begin
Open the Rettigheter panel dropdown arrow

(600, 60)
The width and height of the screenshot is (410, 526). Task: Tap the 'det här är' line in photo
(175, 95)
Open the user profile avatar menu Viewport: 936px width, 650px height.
end
begin
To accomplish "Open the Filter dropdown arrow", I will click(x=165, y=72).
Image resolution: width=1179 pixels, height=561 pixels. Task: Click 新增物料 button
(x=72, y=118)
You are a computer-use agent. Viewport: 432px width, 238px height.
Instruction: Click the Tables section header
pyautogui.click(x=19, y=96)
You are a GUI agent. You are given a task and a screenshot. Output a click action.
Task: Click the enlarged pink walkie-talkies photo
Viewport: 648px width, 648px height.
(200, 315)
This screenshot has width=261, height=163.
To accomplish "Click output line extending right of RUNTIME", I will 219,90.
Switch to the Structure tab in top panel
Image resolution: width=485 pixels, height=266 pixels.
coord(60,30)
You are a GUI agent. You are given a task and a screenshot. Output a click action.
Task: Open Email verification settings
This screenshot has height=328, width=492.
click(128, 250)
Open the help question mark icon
end
* Set task *
Filter the items and copy every line containing the word "pixels".

* Result below *
Image resolution: width=1179 pixels, height=561 pixels. Task: Click 新增物料 button
Image resolution: width=485 pixels, height=266 pixels.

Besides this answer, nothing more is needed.